Citi is exploring opportunities to hand back one of the six floors it occupies in Tower One of the Asia Square office complex in Marina Bay, according to a Bloomberg report late last week. A representative of the New York-based bank declined to confirm the news while explaining that the company is now allowing the majority of its team members to enjoy work from home options.
“The way of working has changed in recent years and most of our staff are on a hybrid work model,” a spokesperson at Citi Singapore told Mingtiandi on Friday. “We periodically look at new ways to optimise our work spaces to encourage innovation and collaboration and meet our operational needs.”
The potential contraction for Citi Group comes four years after the company reduced its footprint in Asia Square from nine floors to six as it shifted some team members to a less central location near Changi Airport in eastern Singapore.
Shrinking Marina Bay Office
Citi’s reported downsizing comes after the company announced a global reorganisation last September which involves laying off about 20,000 staff worldwide.
The Qatar Investment Authority (QIA) purchased Tower One in Asia Square in 2016 for S$3.4 billion (then $2.45 billion), with gross effective rents for Grade A office space in the Marina Bay area rising 0.8 percent year-on-year to S$12.19 per square foot per month in the first quarter, according to Cushman & Wakefield.
That rate ranks the areas as the most expensive of Singapore’s major commercial hubs, ahead of the Raffles Place and Shenton Way area, with vacancy in Marina Bay also the lowest in the city-state during the first quarter at 1.9 percent.
After Citi, which is the anchor tenant in Tower One, gave back its office floors four years ago part of that space was taken over by tech giant Amazon.
Singapore Follows Hybrid Movement
While high interest rates and a slowing regional economy have persuaded many businesses to hold off on expansion plans, Singapore’s new policy on hybrid work could further stunt demand for office space, according to Catherine He, research head at Colliers.
“The guidelines on flexible work arrangements will become compulsory for employers to follow in 2024. As such, more firms may right-size according to their work arrangements and corresponding space requirements,” He said. She added that, “Office demand is set to remain muted in the near term.”
Singapore’s guidelines announced last month are set to take effect from 1 December and will “…require employers to properly consider FWA (flexible work arrangement) requests based on business grounds, and employees to request and use FWAs responsibly.”
Other multinationals are also altering their office thinking in Singapore, with the Business Times reporting February that Facebook-parent Meta is not planning to renew its lease for seven floors at South Beach Tower near Suntec City.
BNP Paribas is also said to be considering giving back the six floors it occupies at the Ocean Financial Centre at Collyer Quay by the end of the year, according to a Bloomberg report last month. The French lender is reportedly moving its staff to a business park at Mapletree Business City outside the city centre.
Rents Stay Resilient
Despite the downsizing, Colliers’ He expects rent growth for Grade A offices in prime locations to remain resilient this year with occupiers choosing to sign renewals at higher rents instead of embarking on costly relocations.

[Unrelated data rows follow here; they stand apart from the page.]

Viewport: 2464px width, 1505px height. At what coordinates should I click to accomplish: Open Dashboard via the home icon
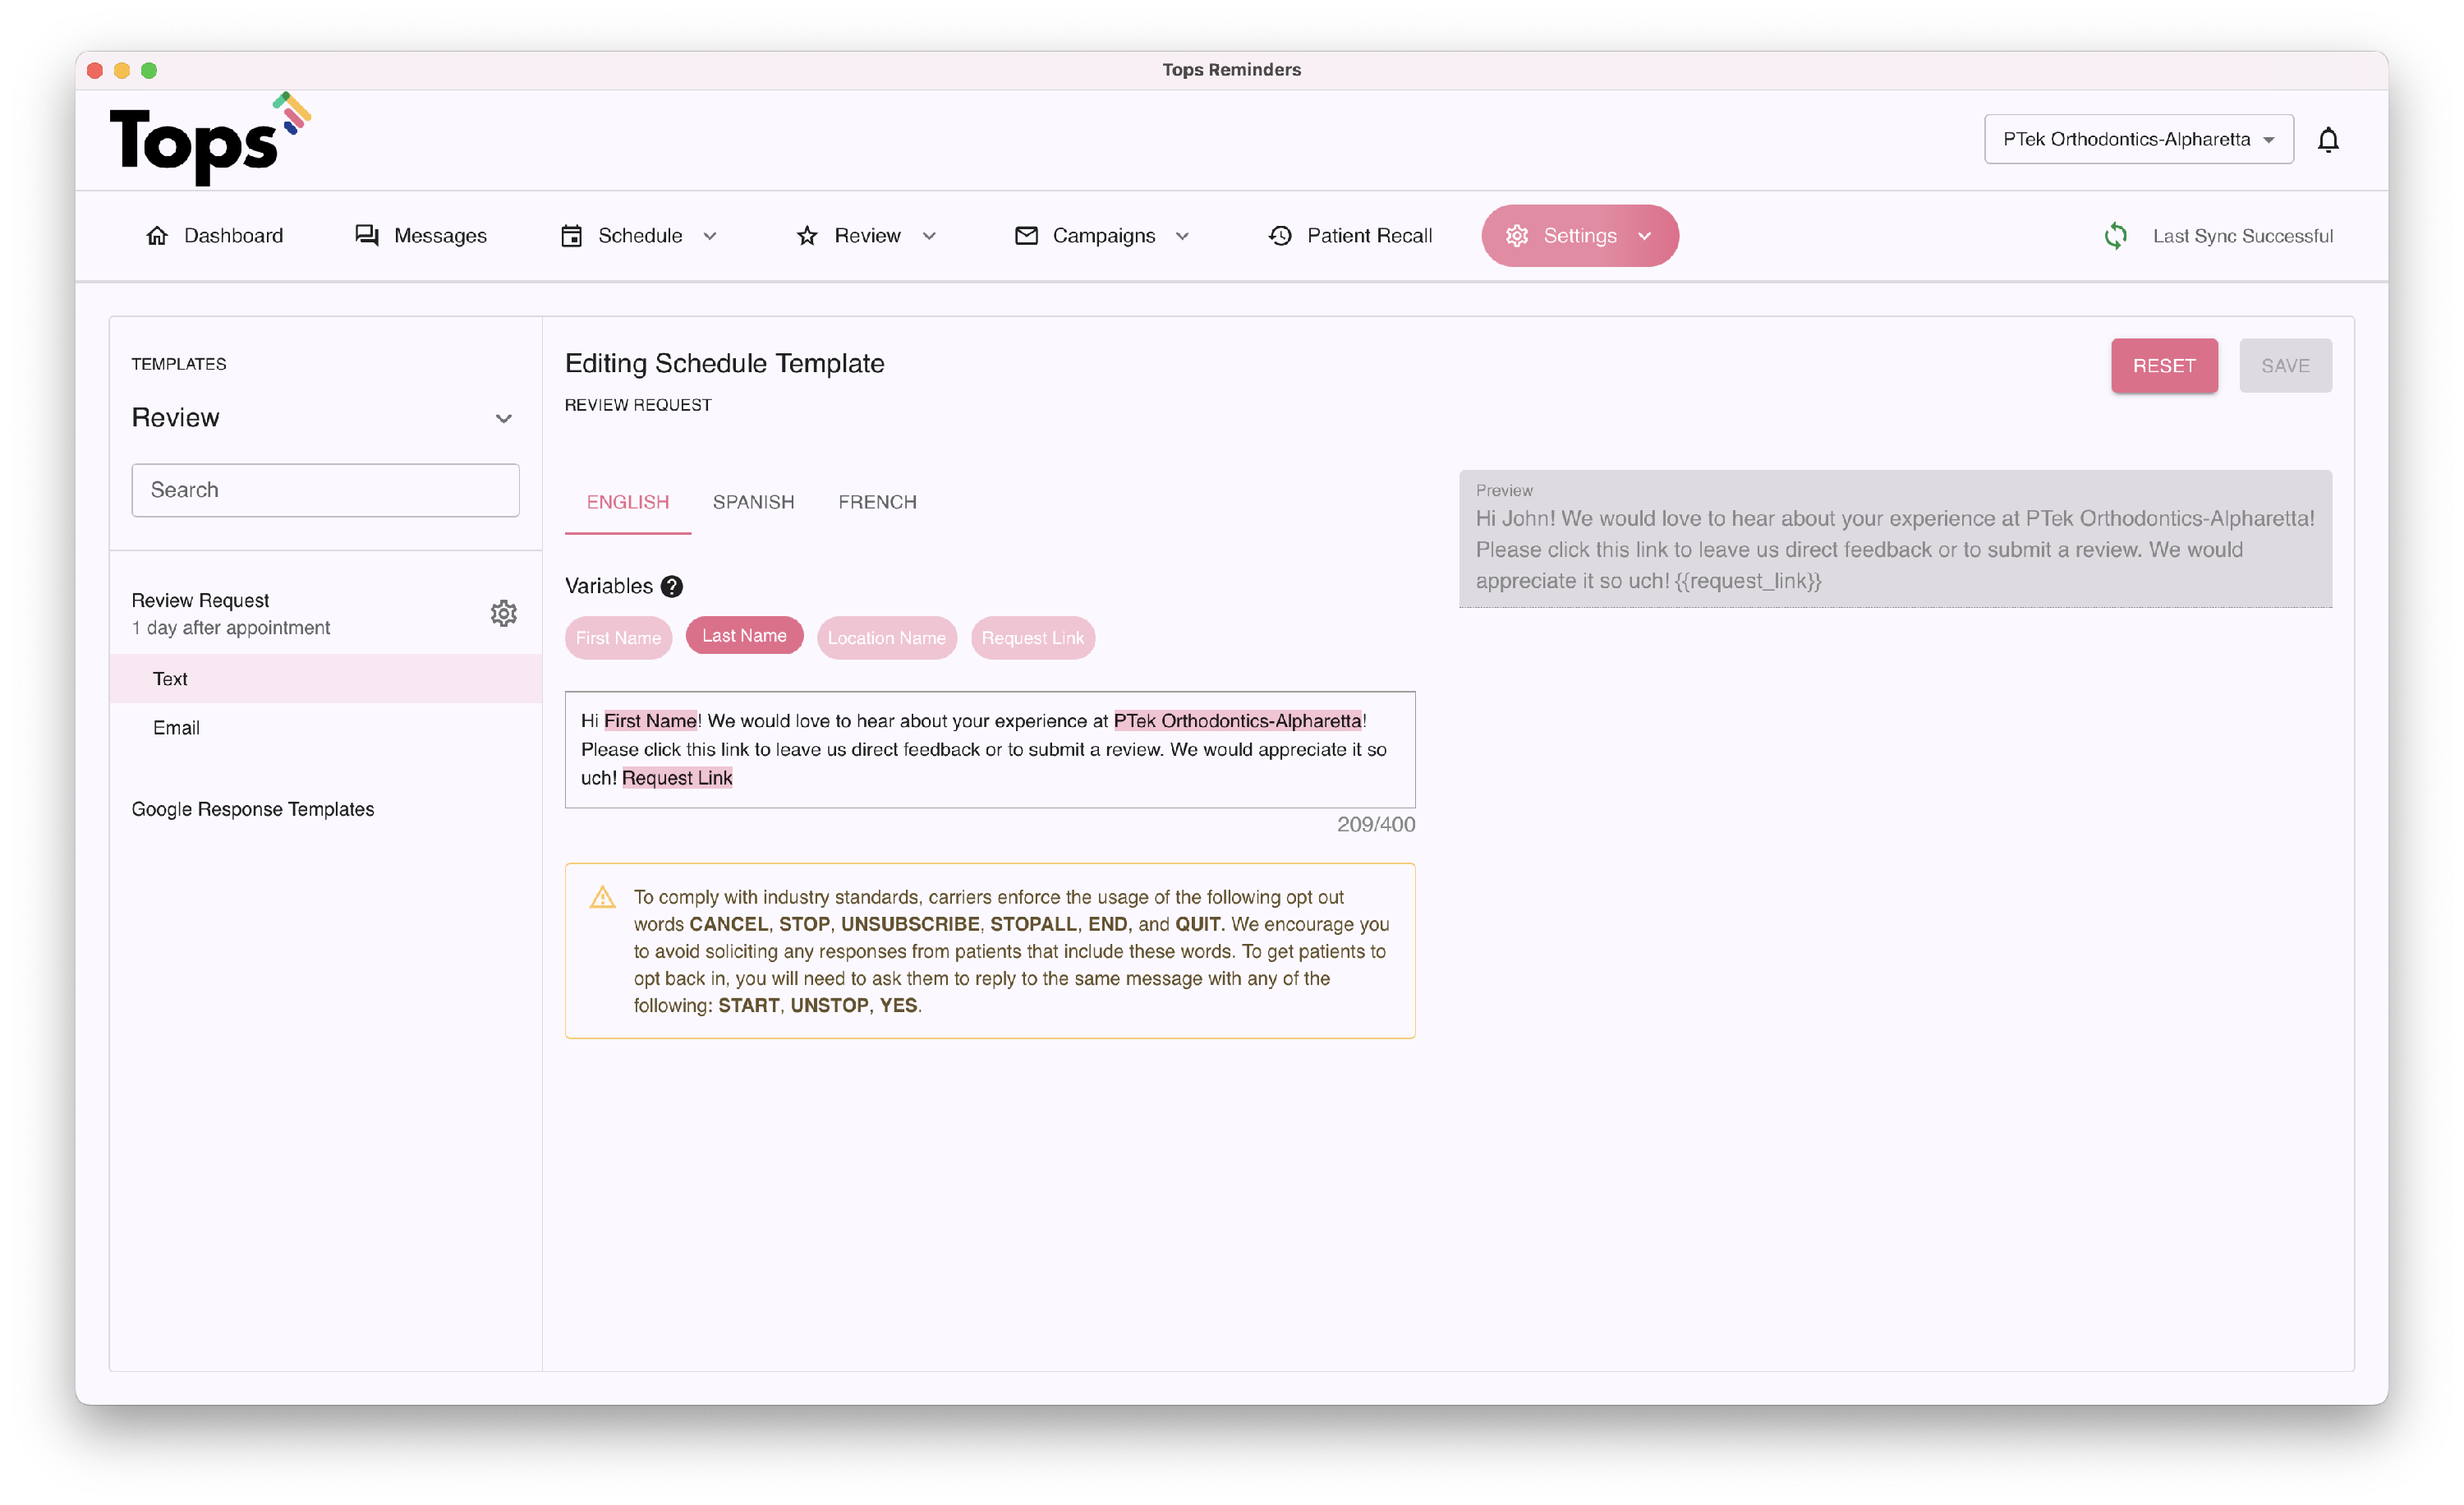click(157, 236)
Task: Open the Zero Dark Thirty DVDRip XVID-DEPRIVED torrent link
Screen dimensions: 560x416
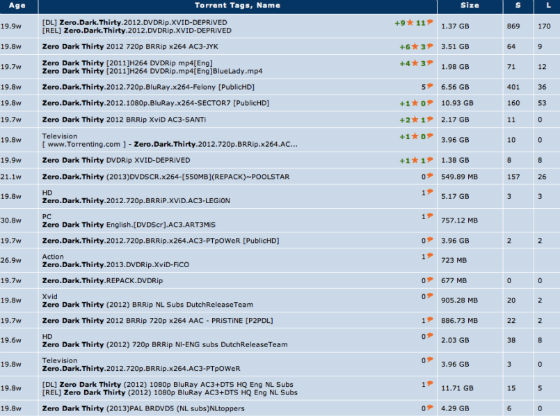Action: pyautogui.click(x=116, y=160)
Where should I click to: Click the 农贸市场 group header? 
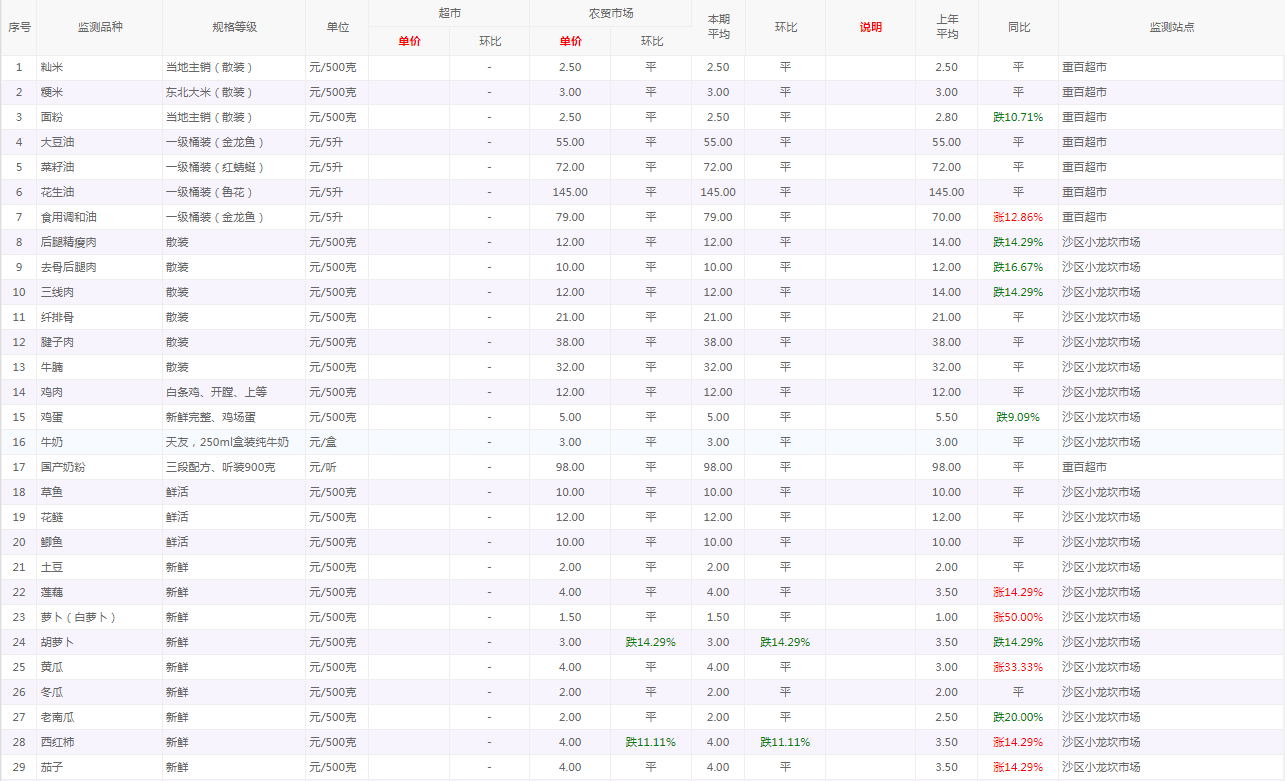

“Nonetheless, office demand remains muted, with occupiers prudent in spending. Most still see the need to rationalize their footprint,” He said. “For the rest of the year, office demand and rents are likely to recover in tandem with the economy.”
Gross effective rents for Grade A offices in downtown Singapore rose 1.3 percent in the first quarter from the preceding three months to reach the highest level in 15 years, according to JLL data.